Ingmar Bergman y Sven Nykvist
Ingmar Bergman, a principios de los ochenta, con su director de fotografía favorito Sven Nykvist.

“Una película no debe verse nunca por primera vez”, afirmó alguna vez el cineasta Mario Handler. El mandato, que no debiera ser privativo del cine, es especialmente aplicable a la obra de Ingmar Bergman, nacido el 14 de julio de hace cien años.
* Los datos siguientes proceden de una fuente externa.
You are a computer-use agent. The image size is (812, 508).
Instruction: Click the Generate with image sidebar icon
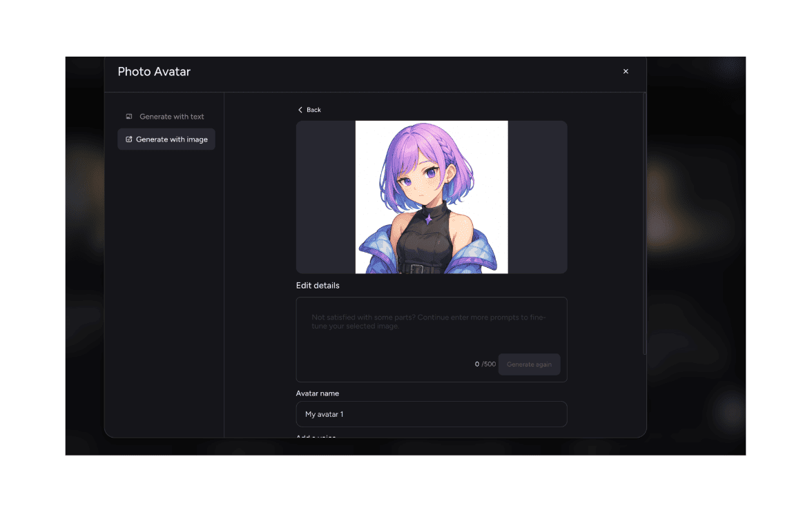(x=128, y=139)
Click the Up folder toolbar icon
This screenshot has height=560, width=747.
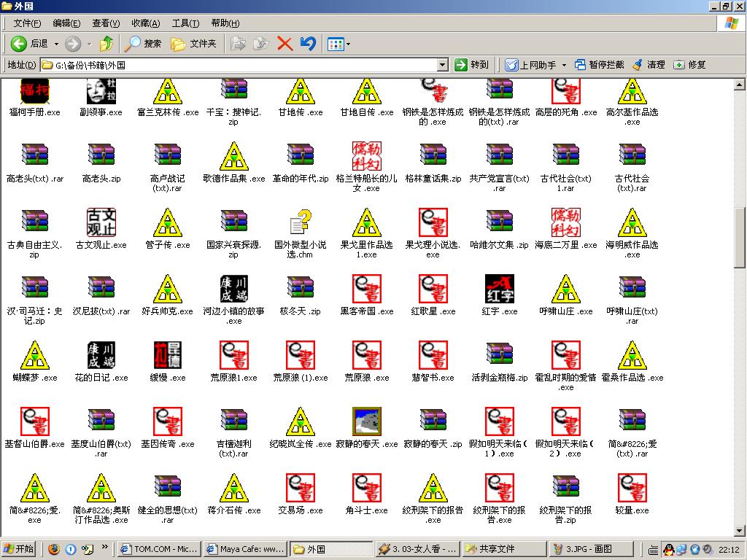(107, 44)
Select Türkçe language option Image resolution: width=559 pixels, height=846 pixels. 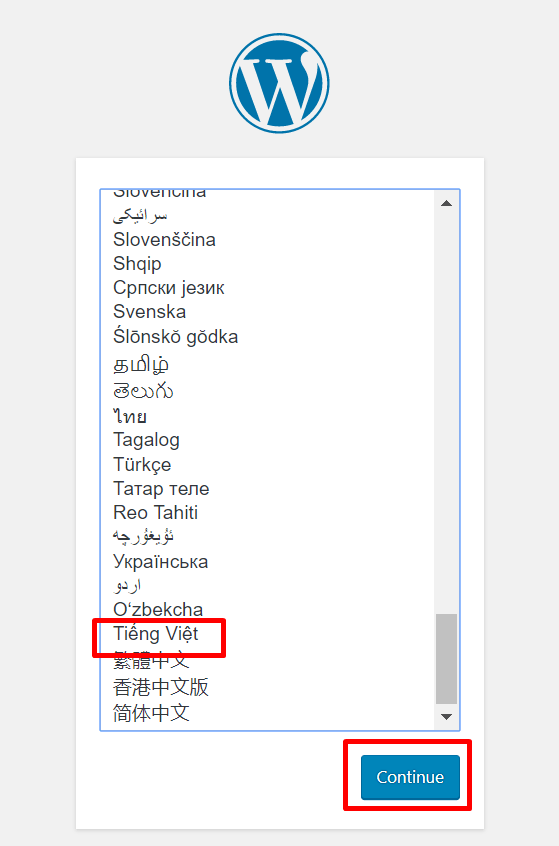[142, 465]
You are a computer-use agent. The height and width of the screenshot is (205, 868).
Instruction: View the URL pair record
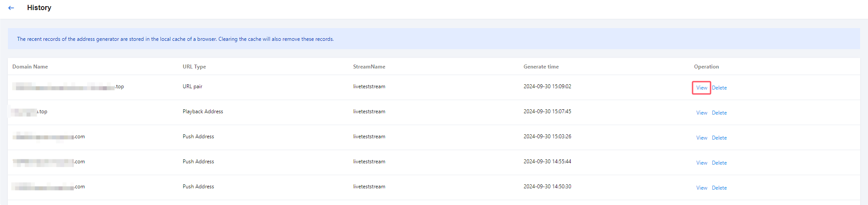701,88
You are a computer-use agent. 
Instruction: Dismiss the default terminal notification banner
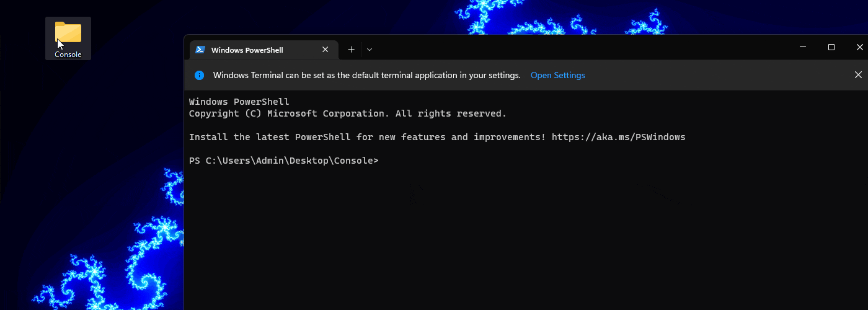tap(858, 75)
Tal vez haya varias cosas que celebrar, la primera de las cuales es la amplitud. Bergman cultivó con igual maestría el cine, la ópera, el teatro, la literatura, pero —ya que de cine hablamos— dentro del cine es injustamente recordado más por sus obras más serias. En realidad, antes de ellas, se había destacado como un maravilloso director de comedias, de las cuales Sonrisas de una noche de verano (1955) y El ojo del diablo (1960) son las que más valga la pena recordar. A esa altura Bergman ya era un maestro que había saltado de muy concisos dramas humanos (Ciudad portuaria o Prisión en los 40), a películas indefinibles que le abrirían la puerta a los festivales internacionales y a la consagración mundial. Bergman no tenía miedo de interrogarse sobre el papel del arte en el mundo, desde ese mínimo universo de la carpa, en Noche de circo en 1953, y redoblaba la apuesta con un filme mayor llamado El séptimo sello tres años más tarde. Por primera vez el cine se tuteaba con la filosofía, hablaba del sentido de la vida en un mundo medieval asolado por la peste y la brujería frente a la indiferencia de un dios silente. Frente a él no había mayores defensas salvo el abismo de la vida conyugal, el ajedrez con la muerte o, como parecían decirlo los comediantes del final, el arte. Con más tristeza y lucidez los mismos temas volvían al año siguiente en Fresas salvajes, protagonizada por un maestro del cine mudo, Victor Sjöström. Un viejo profesor, Isak Borg (mismas iniciales), emprendía un largo viaje a casa. El periplo geográfico era además un viaje por sus memorias, la futilidad del conocimiento y la vida y el rescate de los recuerdos.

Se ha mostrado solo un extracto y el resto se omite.